* **Problem requirements**: Nothing in the entries may be altered; copy them all exactly.

* **Dataset records**:
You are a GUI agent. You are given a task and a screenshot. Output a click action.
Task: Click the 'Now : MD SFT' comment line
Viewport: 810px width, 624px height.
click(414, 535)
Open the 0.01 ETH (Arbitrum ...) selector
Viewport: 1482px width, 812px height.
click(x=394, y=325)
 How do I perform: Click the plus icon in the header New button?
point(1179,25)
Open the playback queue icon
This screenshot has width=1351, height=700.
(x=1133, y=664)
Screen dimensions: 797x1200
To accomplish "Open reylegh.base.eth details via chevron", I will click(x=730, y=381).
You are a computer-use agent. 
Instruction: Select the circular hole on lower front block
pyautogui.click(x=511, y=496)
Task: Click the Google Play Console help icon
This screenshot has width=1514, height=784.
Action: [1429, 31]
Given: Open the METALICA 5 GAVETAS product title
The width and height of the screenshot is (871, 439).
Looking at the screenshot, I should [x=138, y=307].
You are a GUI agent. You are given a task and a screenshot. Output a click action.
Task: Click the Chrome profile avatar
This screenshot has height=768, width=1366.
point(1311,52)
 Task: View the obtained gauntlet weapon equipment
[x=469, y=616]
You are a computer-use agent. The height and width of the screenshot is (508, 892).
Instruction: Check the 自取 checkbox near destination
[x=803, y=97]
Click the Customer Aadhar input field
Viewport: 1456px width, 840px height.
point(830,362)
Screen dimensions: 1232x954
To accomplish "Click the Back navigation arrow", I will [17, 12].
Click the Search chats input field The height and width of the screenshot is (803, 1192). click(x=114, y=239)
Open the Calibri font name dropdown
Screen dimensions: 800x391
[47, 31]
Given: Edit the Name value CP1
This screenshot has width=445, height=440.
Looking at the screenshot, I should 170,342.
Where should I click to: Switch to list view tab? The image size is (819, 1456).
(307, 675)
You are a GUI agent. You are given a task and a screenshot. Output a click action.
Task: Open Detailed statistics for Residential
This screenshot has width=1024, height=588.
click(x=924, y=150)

* **Solution for this problem**:
You are a GUI agent. You are given a task and a screenshot. Output a click action.
Task: Click the 'Now : MD SFT' comment line
Viewport: 810px width, 624px height.
click(414, 535)
Open the 0.01 ETH (Arbitrum ...) selector
Viewport: 1482px width, 812px height.
click(x=394, y=325)
 How do I perform: Click the plus icon in the header New button?
point(1179,25)
Open the playback queue icon
This screenshot has width=1351, height=700.
(x=1133, y=664)
Screen dimensions: 797x1200
To accomplish "Open reylegh.base.eth details via chevron", I will click(x=730, y=381).
You are a computer-use agent. 
Instruction: Select the circular hole on lower front block
pyautogui.click(x=511, y=496)
Task: Click the Google Play Console help icon
This screenshot has width=1514, height=784.
Action: [1429, 31]
Given: Open the METALICA 5 GAVETAS product title
The width and height of the screenshot is (871, 439).
Looking at the screenshot, I should [x=138, y=307].
You are a GUI agent. You are given a task and a screenshot. Output a click action.
Task: Click the Chrome profile avatar
This screenshot has height=768, width=1366.
point(1311,52)
 Task: View the obtained gauntlet weapon equipment
[x=469, y=616]
You are a computer-use agent. The height and width of the screenshot is (508, 892).
Instruction: Check the 自取 checkbox near destination
[x=803, y=97]
Click the Customer Aadhar input field
Viewport: 1456px width, 840px height.
point(830,362)
Screen dimensions: 1232x954
To accomplish "Click the Back navigation arrow", I will [17, 12].
Click the Search chats input field The height and width of the screenshot is (803, 1192). click(x=114, y=239)
Open the Calibri font name dropdown
Screen dimensions: 800x391
[47, 31]
Given: Edit the Name value CP1
This screenshot has width=445, height=440.
Looking at the screenshot, I should 170,342.
Where should I click to: Switch to list view tab? The image size is (819, 1456).
(307, 675)
You are a GUI agent. You are given a task and a screenshot. Output a click action.
Task: Open Detailed statistics for Residential
This screenshot has width=1024, height=588.
click(x=924, y=150)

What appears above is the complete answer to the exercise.